Unintended outcome: renewables push back natural gas

This outcome is partly intentional and partly unintentional. The unintentional part is that renewables are making investments in natural gas turbines unattractive by replacing the medium load, meaning that natural gas turbines do not run for as many hours a year. Essentially, Germany needs to have a dispatchable installed capacity at the level of its peak demand for the year, which is currently around 80 gigawatts and occurs on winter evenings – when the sun does not shine. A large part of that 80 gigawatts therefore needs to be built as dispatchable gas turbines. This option is generally considered the best technically as it requires no additional infrastructure and would allow electricity to be stored seasonally.
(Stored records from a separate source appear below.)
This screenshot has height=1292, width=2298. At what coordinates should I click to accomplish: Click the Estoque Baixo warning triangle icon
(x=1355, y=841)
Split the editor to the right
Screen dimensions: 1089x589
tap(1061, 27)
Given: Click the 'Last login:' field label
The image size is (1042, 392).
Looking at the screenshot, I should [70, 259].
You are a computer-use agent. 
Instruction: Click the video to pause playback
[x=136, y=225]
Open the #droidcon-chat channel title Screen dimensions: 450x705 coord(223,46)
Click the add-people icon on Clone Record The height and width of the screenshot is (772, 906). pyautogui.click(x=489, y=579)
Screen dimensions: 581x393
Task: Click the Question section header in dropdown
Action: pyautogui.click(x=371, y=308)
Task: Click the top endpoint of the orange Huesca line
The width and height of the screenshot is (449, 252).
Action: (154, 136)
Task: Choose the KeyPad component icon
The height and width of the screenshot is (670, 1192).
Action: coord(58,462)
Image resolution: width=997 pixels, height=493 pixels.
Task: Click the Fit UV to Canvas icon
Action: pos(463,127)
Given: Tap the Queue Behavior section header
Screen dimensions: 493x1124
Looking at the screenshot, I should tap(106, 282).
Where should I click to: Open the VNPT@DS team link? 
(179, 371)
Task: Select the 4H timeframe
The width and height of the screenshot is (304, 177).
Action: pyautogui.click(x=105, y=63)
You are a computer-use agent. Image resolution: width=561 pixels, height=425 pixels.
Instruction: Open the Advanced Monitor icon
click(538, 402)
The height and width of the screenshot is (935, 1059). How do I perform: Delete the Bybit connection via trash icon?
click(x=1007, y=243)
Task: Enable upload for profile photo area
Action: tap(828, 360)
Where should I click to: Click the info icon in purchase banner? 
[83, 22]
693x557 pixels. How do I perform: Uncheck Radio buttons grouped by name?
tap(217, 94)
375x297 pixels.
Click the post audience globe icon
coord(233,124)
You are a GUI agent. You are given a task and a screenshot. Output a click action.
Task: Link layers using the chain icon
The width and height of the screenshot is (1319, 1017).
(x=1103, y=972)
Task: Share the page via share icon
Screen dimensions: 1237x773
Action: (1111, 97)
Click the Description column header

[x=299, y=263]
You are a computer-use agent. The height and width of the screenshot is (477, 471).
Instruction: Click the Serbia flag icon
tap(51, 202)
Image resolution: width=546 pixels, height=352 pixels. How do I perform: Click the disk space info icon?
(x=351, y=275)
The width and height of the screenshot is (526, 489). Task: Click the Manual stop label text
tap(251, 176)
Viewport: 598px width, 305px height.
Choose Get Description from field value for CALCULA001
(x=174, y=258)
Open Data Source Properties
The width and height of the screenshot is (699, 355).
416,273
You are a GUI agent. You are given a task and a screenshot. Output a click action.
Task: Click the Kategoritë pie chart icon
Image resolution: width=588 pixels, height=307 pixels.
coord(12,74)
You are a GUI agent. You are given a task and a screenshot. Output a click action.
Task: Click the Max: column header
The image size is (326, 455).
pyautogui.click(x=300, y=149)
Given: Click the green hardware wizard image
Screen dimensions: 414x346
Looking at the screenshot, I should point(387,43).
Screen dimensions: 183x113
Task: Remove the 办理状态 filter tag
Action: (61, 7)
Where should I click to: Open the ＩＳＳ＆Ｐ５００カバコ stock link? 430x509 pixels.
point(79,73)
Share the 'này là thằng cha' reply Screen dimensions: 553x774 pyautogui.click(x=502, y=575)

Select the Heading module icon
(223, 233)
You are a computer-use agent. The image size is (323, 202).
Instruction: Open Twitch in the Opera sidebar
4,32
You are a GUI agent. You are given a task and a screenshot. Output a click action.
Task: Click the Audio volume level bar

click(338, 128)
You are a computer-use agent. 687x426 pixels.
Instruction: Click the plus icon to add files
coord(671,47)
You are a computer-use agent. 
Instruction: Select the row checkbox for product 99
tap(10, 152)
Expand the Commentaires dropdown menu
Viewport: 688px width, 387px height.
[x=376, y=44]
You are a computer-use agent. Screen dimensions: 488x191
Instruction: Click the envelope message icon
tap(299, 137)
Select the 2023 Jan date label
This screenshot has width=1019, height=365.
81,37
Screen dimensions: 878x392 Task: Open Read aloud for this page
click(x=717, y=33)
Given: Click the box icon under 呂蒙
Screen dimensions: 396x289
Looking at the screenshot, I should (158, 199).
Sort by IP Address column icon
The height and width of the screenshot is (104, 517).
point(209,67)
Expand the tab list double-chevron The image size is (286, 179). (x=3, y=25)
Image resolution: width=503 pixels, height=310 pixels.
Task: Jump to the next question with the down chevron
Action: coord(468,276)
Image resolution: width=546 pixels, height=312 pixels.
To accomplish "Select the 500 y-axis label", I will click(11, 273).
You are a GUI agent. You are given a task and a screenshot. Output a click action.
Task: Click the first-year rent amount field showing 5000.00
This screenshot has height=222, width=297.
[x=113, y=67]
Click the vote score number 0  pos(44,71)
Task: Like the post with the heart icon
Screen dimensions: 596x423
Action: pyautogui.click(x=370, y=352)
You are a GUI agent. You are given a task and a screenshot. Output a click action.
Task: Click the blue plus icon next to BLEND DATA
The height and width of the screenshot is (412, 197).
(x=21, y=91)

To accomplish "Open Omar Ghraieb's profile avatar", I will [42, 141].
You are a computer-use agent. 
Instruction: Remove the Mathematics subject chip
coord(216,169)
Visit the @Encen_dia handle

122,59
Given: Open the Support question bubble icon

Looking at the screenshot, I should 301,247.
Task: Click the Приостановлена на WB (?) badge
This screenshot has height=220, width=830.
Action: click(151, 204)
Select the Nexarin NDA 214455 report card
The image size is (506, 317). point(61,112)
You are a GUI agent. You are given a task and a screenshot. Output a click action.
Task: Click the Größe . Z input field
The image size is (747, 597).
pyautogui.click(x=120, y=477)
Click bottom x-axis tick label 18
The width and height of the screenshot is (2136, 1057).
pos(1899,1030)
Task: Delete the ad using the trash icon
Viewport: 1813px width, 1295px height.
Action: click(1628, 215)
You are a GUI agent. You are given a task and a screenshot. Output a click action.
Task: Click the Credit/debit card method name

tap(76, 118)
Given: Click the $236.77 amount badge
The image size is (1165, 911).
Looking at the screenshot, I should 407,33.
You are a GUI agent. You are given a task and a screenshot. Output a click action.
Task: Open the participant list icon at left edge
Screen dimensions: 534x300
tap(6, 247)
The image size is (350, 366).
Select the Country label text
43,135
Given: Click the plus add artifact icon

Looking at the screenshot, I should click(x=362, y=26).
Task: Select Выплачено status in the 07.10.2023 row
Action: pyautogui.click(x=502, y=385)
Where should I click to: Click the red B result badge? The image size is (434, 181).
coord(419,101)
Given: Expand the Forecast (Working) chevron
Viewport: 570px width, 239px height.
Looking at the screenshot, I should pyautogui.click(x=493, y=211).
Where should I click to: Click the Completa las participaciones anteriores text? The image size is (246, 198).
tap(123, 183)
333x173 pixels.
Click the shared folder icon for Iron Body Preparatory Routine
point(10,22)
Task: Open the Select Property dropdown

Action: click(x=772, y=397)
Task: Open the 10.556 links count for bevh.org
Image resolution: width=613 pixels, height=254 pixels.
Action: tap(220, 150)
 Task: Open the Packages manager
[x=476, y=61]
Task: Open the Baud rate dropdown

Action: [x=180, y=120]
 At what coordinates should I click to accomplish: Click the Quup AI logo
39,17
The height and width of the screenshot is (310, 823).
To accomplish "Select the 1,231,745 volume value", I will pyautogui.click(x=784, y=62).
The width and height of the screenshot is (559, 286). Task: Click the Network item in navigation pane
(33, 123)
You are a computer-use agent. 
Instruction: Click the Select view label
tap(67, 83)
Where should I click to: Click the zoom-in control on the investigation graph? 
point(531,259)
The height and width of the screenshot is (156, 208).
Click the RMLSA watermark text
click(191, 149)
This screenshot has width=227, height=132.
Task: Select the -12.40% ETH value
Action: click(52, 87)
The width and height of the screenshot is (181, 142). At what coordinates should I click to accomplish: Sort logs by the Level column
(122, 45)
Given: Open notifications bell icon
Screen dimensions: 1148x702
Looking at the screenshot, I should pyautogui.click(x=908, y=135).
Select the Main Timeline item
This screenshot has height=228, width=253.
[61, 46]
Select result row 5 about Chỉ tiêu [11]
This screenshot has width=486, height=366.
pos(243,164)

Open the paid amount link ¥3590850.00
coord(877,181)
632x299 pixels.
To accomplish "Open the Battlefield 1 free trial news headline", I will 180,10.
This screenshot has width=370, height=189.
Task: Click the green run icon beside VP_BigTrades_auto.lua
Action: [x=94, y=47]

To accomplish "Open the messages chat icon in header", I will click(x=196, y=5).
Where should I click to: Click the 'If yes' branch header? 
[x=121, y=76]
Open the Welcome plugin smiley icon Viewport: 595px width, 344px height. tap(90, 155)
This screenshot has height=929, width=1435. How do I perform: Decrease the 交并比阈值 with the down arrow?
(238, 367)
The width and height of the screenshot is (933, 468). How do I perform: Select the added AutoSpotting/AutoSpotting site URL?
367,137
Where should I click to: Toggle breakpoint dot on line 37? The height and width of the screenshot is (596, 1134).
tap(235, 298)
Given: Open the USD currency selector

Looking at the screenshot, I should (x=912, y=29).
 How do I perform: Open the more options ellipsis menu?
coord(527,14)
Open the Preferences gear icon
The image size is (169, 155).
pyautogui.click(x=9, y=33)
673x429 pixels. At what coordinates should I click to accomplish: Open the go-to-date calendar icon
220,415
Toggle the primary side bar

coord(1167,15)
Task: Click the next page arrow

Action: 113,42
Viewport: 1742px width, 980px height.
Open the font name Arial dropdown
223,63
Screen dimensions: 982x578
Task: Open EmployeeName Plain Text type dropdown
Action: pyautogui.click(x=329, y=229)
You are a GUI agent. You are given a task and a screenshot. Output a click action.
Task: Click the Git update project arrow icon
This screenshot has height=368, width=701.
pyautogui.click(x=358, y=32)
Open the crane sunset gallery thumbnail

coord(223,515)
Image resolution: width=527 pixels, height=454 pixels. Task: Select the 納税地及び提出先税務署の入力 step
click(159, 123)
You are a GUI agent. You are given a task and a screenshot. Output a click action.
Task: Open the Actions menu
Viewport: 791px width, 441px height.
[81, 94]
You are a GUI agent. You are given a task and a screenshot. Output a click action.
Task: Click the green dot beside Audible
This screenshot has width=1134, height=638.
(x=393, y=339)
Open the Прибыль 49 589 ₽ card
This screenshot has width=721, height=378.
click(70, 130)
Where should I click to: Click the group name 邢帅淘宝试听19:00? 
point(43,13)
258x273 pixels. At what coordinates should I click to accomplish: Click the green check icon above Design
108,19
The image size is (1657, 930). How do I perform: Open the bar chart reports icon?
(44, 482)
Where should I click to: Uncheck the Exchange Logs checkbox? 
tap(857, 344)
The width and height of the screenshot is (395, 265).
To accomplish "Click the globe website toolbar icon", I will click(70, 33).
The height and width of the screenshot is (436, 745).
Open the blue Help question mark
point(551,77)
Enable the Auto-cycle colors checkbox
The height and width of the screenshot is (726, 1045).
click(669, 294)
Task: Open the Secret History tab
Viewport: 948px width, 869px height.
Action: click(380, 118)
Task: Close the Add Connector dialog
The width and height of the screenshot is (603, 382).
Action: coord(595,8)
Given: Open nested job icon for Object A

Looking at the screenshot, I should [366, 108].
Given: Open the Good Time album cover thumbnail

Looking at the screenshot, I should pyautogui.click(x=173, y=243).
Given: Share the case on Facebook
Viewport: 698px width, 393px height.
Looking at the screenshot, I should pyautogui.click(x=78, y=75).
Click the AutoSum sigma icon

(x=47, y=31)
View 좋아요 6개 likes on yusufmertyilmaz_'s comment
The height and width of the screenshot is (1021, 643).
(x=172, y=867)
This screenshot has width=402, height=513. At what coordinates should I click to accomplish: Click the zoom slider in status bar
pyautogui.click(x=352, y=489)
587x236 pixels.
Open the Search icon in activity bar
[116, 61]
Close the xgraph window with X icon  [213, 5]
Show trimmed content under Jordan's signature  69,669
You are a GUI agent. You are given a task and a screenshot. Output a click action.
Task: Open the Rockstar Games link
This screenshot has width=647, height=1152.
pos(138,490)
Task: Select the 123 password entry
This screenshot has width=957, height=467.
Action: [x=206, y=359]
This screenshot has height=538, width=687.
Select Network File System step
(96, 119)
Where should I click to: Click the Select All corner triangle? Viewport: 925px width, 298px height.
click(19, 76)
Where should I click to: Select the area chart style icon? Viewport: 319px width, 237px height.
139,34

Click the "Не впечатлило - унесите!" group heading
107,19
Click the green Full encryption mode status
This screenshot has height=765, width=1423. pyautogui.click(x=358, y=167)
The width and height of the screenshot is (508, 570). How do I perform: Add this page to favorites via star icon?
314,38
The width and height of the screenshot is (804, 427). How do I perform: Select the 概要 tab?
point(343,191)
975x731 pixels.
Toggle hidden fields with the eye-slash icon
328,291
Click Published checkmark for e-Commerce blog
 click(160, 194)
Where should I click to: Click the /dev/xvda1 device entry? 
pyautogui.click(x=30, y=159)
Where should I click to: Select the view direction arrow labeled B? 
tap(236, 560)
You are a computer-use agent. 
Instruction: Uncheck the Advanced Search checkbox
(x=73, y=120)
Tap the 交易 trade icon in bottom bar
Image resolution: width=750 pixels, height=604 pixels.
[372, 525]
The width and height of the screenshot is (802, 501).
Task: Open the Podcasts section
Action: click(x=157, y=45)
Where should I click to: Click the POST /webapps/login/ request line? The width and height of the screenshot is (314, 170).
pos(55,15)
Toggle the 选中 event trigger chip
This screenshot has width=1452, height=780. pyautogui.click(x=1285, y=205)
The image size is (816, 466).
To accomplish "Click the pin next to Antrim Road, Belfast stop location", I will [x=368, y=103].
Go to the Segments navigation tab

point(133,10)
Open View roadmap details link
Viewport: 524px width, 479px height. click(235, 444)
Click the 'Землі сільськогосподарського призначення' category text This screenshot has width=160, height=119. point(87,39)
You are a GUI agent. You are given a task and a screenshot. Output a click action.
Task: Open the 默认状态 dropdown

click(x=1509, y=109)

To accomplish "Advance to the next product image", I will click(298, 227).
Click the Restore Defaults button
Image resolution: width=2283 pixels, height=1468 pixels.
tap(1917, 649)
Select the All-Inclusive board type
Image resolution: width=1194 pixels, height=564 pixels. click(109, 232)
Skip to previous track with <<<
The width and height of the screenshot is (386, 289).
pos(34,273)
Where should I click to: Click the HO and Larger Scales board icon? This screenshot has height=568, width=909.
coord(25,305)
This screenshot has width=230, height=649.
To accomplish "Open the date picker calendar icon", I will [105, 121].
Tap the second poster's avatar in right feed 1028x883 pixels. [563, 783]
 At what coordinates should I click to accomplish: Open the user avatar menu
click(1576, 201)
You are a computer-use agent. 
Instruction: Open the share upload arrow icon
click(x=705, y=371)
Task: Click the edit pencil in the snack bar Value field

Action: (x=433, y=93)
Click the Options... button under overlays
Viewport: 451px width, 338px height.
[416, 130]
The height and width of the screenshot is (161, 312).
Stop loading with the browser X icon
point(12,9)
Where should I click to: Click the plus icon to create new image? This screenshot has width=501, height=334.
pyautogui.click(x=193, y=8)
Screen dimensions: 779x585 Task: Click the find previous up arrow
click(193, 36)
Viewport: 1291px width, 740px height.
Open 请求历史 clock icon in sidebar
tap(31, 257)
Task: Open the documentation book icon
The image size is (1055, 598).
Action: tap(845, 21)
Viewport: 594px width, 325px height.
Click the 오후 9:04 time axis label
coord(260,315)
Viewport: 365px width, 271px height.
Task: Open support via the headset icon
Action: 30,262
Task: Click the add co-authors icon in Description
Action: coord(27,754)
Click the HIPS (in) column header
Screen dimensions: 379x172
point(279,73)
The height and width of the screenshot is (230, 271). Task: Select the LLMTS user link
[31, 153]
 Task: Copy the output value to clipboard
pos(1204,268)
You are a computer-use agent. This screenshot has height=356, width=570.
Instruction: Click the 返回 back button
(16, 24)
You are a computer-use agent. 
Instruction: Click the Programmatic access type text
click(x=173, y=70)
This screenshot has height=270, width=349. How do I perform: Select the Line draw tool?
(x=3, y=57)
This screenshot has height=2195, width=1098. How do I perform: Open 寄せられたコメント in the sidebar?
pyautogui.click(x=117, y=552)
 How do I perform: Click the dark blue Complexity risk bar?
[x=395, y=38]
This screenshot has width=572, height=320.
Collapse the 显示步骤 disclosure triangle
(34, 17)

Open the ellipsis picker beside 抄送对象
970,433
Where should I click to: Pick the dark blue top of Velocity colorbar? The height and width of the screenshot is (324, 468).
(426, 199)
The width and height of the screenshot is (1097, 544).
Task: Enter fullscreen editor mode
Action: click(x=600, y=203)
German researchers have estimated that the storage capacity in the country's current natural gas lines can contain enough gas to meet the country's power demands for four months.

Though this option seems the best in terms of technology, it faces a financial challenge: wholesale power prices are now so low on the power exchange that investments in additional generating capacity would not be profitable. Not only are Germany's four biggest power firms abandoning plans to set up new gas turbines; there have also been rumors that some of the existing turbines might be taken off-line because they are no longer running for enough hours per year. However, in 2016, the profitability of gas turbines improved somewhat, so a renaissance of power from natural gas may yet be coming.

While this outcome was predictable, the situation has come about much faster than most proponents of renewables expected, especially in light of the extremely fast growth of photovoltaics from 2010 to 2012, when 7.5 gigawatts were installed annually. If the German PV market had continued to grow at the level of those three years (in 2014, only 1.9 gigawatts was installed; in 2015, only 1.4 gigawatts), the country would eventually have had more than 150 percent of peak demand in the summer, when demand peaks at between 60 and 70 gigawatts during the week and as little as 50 gigawatts of the weekend. One German researcher’s "dental chart" shows what the effect would be if "only" 70 gigawatts of PV is installed by 2020 (keep in mind that the government's official target is 52 gigawatts by 2020).

This chart has no baseload power at all; the gray area now represents medium and peak load. Clearly, Germany will need a fleet of very flexible, dispatchable power generators that can ramp up every day from around ten gigawatts to 50 gigawatts or more within just a few hours. The country does not have this much flexible generating capacity at present, and all current plans for new power plants are now in question given the new market conditions of lower wholesale prices. From 2010 to 2016, wholesale power prices on the German power exchange fell by roughly half. One main reason is the rise of solar power in particular: because most of it is generated around noon-time, demand for peak power at midday has been greatly offset.

One possible remedy currently being discussed is capacity payments. Here, owners of quickly dispatchable generators would be paid not only by the kilowatt-hour generated, but also by the kilowatt kept on standby. In 2015, the German government resolved to keep the capacity payments small by increasing the “winter reserve” from 2.5 to 4.0 gigawatts, but that volume rose to 10.4 gigawatts for the winter of 2017/18. Germany has more than 100 gigawatts of dispatchable generation capacity.